Just to be on the light side for once:

I am earnestly recommending a recipe change to the chefs of Citarella who prepare the stuffed cabbage and stuffed peppers. Right now, these two Citarella offerings resemble the two traditional Mittel-Europa dishes like McDonald’s hamburgers resemble The Palm’s filet mignon.

Of course, I have a lot of nerve making cooking suggestions, since I am the last remaining of three generations of Viennese women who never cooked!

My grandmother was a businesswoman who opened one of the first movie theaters in Vienna, in the days of a live piano player below the screen. She was also among the first to have sound projectors, and her movie theater specialized in first-run American films. I was allowed to see Shirley Temple films.

Every morning at 10, I could find my grandmother sitting at her vanity, face powdered, dressed in some conservative dark dress or suit, with a flowered cotton wrap tied over her shoulders. And every morning at 10 sharp, her hairdresser appeared, combed and brushed my grandmother’s hair, and she then left for the rest of the day.

But I never saw my grandmother in the kitchen.

Her cook allowed me in the kitchen around noon on Sundays only, when she made a strudel as one of the desserts for my grandmother’s weekly 1 p.m. family dinner. The cook then let me shape the dough remaining after she trimmed the strudle and baked my two or three tiny kipferln.

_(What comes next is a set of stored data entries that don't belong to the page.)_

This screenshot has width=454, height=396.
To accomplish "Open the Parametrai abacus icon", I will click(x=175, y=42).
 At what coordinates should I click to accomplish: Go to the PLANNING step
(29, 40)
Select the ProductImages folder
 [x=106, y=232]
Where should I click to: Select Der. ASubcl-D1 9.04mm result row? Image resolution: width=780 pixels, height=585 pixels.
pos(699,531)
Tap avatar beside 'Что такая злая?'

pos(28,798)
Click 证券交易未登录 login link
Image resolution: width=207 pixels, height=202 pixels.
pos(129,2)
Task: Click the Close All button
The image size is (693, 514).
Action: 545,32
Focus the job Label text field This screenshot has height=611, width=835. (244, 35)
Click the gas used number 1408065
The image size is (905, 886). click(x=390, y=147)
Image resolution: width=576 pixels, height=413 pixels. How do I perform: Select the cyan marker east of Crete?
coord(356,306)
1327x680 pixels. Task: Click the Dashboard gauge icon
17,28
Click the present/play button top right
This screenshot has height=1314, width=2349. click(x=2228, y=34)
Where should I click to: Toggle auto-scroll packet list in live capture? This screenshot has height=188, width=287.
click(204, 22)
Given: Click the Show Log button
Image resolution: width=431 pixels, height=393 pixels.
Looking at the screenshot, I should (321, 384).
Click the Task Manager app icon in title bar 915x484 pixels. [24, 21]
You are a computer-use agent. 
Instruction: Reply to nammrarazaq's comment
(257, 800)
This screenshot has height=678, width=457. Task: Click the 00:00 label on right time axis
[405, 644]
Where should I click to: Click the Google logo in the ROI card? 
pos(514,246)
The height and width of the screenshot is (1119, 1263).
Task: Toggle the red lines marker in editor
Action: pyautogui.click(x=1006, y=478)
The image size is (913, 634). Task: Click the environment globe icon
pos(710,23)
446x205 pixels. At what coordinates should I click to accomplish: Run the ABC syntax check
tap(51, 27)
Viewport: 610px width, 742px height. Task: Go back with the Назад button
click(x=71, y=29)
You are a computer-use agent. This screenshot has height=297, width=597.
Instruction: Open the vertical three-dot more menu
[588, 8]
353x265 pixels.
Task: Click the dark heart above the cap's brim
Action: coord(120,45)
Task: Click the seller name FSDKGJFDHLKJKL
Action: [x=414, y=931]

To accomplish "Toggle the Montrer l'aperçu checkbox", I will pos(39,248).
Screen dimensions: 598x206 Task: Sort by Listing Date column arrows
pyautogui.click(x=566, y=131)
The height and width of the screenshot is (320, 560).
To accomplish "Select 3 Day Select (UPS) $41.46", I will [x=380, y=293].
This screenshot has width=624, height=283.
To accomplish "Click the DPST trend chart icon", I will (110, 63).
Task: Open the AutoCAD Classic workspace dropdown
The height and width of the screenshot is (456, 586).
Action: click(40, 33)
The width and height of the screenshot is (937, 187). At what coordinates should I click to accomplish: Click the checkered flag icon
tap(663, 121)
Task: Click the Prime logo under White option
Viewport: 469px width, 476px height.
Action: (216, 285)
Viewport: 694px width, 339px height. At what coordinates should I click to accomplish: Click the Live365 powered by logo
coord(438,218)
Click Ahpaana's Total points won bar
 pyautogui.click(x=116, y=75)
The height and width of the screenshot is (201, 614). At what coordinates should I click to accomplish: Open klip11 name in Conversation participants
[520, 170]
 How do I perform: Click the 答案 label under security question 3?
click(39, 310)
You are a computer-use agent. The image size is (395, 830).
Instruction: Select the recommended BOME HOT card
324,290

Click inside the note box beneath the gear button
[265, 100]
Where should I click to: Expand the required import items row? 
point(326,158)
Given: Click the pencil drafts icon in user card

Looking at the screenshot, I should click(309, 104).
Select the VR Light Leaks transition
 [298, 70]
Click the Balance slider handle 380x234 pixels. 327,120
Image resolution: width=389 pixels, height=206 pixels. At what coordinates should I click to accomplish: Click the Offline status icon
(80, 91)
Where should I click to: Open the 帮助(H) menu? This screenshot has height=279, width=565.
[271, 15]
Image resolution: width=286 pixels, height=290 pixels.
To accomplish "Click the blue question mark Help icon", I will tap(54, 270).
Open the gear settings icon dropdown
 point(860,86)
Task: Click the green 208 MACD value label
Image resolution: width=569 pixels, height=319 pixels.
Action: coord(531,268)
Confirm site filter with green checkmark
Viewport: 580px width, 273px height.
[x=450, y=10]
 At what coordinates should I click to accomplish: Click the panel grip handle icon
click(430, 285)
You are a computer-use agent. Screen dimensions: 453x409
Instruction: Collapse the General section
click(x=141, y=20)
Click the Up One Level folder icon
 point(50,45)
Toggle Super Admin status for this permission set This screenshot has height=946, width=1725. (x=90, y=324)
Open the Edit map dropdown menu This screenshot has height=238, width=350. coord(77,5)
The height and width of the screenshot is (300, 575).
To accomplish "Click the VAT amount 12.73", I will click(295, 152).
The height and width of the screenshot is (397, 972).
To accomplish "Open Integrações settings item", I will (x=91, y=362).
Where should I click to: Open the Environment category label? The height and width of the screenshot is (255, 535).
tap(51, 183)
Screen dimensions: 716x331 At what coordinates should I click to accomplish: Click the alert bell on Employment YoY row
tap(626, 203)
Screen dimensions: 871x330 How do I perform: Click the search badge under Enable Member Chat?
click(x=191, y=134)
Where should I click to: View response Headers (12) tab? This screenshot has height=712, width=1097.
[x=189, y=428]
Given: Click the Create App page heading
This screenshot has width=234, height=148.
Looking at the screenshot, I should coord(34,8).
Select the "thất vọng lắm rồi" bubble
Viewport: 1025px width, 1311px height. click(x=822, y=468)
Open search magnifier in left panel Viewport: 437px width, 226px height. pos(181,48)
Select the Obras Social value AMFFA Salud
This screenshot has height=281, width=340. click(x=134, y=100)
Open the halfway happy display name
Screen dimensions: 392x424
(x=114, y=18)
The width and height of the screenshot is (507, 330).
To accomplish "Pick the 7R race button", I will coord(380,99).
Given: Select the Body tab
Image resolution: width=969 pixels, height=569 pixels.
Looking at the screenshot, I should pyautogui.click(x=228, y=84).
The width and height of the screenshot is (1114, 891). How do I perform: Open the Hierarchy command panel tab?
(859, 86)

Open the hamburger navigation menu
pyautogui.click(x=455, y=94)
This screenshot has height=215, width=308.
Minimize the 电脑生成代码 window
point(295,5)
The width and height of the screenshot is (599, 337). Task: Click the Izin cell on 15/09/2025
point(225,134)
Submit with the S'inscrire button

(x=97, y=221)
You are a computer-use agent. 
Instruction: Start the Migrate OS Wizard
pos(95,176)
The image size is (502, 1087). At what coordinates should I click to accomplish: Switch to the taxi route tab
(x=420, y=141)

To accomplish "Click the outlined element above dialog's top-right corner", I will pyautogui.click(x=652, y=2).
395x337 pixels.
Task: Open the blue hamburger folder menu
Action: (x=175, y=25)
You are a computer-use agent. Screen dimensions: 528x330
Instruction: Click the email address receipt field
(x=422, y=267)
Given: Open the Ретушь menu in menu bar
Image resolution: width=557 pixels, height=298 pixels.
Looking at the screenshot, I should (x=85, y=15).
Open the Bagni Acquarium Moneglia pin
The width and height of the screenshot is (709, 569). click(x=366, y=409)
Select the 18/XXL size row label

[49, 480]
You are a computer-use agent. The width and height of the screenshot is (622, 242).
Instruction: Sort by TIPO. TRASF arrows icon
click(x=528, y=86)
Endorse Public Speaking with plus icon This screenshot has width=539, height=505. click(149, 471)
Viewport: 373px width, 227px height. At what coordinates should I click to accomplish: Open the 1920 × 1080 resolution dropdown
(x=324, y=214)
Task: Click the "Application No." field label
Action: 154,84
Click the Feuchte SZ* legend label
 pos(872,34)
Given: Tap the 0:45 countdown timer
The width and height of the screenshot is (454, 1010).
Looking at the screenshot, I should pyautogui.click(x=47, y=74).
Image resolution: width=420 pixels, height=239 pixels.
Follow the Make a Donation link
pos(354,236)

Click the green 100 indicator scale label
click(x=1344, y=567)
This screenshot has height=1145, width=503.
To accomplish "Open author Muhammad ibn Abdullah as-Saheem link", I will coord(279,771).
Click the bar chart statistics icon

When we were summoned into the dining room, I offered those kipferln to my father. He always said those were the best, the tastiest he had ever eaten. Is it any wonder that I liked men throughout my life?

When the war broke out, and my boarding school near Lille was turned into a hospital, my mother found an old book of Viennese, Hungarian and Czech recipes, a wedding present from a maiden aunt. She opened the book on a recipe for veal cutlets and string beans — and she never turned the page.

As for my recommendation to the Citarella chefs: If you don’t want the filling of your stuffed peppers or cabbage to taste hard and tough like cannonballs, mix the meat for the stuffing with yesterday’s cooked rice. No, not fresh, uncooked rice — yesterday’s leftovers. At least half the stuffing should be that moist, cooked leftover rice.

All of World War I impoverished Mittel Europa knew how to make the most of a dead animal, using kidneys, tripe and, my favorite, Beuschl mit Knodl, a lung stew, now hard to find in prosperous Vienna. Is there a butcher anywhere in our country who keeps and sells those animal parts?